This was Sara before …

We must recall that in the first episode Sara’s world immediately turned upside-down. Her brother became the most reviled enemy of their Union; her brother terminated the life of her friends, and her brother decimated her school while leaving her without answers as to why he did so. Who was once a bubbly Sara being groomed to graduate the top of her class now morphed to become a Sara Cruz who was quiet, numb, and antisocial.

This was Sara during …

She definitely smells like she’s developed post-traumatic stress disorder (PTSD). According to Santrock (2003, p. 532), PTSD is a psychological disorder that develops through exposure to a traumatic event, such as war; severely oppressive situations, such as the Holocaust; severe abuse, as in rape; natural disasters, such as floods and tornadoes; and unnatural disasters such as plane crashes.

Sara Werec has not only been exposed to one traumatic event; she’s been exposed to a lot at that time. First, in her perspective, her brother betrayed her: she dreamed that they would fly together and to be an ace pilot like her brother. Her brother remained an ace pilot, yes, but he also was of the other side. Second, her friends were killed off, and no less by her brother himself. Third, her instructors were killed off. Fourth, her school was decimated. Fifth, she must have felt the most alone and solitary person in the world then and there. If one compounds ALL of these, then, it is really highly probable for Sara to develop PTSD. It’s not only one traumatic event, but four (even more); and it’s not only severely oppressive: it was downright harrowing and appalling.

PTSD symptoms include:

  • Flashbacks, in which the individual relives the event

    Well, Sara has had a whole lot of flashbacks jarring her mental state, which at best is unstable.
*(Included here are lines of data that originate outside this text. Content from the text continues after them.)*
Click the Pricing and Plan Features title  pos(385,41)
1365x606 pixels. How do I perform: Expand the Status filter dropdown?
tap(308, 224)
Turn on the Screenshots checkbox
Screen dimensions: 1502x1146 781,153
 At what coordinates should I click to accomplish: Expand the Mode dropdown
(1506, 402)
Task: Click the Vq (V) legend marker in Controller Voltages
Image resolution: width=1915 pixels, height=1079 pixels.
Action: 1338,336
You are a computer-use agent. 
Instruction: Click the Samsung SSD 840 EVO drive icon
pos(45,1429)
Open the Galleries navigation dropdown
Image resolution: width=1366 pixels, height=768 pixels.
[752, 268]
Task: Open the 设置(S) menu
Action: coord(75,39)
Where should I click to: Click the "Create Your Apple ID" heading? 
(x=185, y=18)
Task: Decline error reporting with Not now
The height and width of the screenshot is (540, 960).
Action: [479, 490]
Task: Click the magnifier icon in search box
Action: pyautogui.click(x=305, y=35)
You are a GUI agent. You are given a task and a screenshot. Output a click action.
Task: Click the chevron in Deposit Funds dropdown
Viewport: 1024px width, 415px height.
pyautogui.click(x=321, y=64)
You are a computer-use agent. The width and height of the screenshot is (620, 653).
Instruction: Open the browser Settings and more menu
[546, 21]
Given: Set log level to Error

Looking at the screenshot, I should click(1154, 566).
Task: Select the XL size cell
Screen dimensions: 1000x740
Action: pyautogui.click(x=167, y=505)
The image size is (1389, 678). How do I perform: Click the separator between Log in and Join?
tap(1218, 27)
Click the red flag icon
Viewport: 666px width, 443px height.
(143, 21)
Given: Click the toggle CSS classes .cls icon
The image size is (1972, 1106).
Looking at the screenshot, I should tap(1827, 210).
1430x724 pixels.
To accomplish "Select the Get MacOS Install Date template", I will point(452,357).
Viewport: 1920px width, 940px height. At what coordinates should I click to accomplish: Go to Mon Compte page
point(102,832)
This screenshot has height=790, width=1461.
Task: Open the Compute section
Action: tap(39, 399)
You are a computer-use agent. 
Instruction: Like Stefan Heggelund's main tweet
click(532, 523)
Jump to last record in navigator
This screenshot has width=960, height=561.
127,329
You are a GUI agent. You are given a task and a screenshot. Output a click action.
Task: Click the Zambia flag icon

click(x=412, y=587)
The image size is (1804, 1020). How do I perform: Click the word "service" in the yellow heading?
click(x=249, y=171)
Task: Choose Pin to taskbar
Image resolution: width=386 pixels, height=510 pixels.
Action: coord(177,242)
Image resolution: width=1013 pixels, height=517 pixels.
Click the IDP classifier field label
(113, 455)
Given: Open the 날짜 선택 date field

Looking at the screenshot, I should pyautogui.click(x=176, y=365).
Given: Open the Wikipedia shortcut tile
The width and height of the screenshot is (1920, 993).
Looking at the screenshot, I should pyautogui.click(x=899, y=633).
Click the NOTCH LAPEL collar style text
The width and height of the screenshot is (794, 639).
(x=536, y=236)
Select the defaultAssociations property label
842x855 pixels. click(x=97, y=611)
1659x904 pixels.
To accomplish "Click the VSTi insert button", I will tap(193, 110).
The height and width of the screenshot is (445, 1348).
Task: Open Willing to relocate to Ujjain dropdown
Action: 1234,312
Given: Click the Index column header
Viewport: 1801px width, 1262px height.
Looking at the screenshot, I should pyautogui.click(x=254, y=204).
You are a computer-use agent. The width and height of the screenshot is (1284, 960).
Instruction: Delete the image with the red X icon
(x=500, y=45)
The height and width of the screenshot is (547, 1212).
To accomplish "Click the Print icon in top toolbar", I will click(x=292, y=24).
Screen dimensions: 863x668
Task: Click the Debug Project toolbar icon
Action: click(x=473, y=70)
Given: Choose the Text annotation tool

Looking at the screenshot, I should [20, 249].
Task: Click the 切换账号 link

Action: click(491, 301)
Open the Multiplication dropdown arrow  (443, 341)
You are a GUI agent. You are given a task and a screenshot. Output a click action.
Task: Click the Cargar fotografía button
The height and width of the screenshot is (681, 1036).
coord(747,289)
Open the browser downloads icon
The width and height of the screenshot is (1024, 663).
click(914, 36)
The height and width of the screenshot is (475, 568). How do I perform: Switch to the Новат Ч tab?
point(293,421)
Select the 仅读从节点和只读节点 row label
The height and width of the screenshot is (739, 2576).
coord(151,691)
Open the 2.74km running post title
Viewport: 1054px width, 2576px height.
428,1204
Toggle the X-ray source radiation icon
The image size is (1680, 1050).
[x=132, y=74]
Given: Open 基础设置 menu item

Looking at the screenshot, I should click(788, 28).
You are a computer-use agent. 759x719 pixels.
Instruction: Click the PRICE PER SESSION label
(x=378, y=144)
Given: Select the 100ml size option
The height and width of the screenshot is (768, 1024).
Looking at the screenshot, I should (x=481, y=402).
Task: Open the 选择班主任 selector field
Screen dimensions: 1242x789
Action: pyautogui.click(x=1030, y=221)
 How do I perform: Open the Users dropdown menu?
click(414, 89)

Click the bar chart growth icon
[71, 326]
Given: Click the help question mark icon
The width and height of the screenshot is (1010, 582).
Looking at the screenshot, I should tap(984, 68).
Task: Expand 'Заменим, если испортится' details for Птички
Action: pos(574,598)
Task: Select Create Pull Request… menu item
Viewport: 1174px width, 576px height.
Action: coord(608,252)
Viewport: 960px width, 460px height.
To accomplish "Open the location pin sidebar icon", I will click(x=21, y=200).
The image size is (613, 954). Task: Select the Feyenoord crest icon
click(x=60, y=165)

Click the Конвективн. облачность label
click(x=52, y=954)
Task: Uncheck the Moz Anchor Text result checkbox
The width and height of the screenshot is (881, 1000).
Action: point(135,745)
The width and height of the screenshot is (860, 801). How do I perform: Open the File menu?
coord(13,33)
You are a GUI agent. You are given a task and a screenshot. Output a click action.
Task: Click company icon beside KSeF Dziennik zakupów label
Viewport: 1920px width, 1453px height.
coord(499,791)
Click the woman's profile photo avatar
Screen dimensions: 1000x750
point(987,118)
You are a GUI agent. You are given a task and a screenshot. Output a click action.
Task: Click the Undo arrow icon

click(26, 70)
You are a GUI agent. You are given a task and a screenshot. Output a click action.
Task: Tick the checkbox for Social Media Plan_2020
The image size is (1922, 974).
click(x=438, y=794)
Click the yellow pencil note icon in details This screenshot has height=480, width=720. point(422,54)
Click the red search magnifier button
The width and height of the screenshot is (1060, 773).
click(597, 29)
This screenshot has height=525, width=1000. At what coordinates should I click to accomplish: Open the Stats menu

  • Constricted ability to feel emotions, often reported as being numb, resulting to an inability to experience happiness, sexual desire or enjoyable interpersonal relationships

    She tries to push everyone away. Sexual desire is nil or close to it. She is unable to experience happiness. She is numb and stoic to everybody except her doll.

  • Feelings of apprehension

    She’s got these feelings. In fact, they’re too superfluous.

  • Impulsive outbursts of behavior, such as aggressiveness, or sudden changes in lifestyle

    You guys did see what she did in the fifth episode, right? She pushed EVERYONE else away just to engage her brother without regard to her life or the others’.

If that doesn’t take the cake yet, there’s also a term in popular psychology which is often recognized to go along with PTSD: survivor guilt.

This was Sara after …

Survivor guilt is a type of remorse felt by people who manage to survive a tragic event involving much loss of life, especially the lives of friends and loved ones or other people commonly associated with the survivor. Sufferers often feel guilty that they and their family get to move on with their lives, whereas other people and their families were not as lucky. It is commonly summed up by the phrase ‘I should have died with them,’ ‘I could’ve done something,’ or even ‘I should have died instead of them.’ I recall Sara having muttered ‘I could’ve done something’ in the previous episodes.

I just love the psychological realism that this series has. I don’t find that in anime series often, so I love it whenever I do. I’m just itching to do a comparative quasi-study on Soukou no Strain and Code Geass (as I’ve encountered some debate in the ASuki Forums), but that will have to come later on because I’m too lazy.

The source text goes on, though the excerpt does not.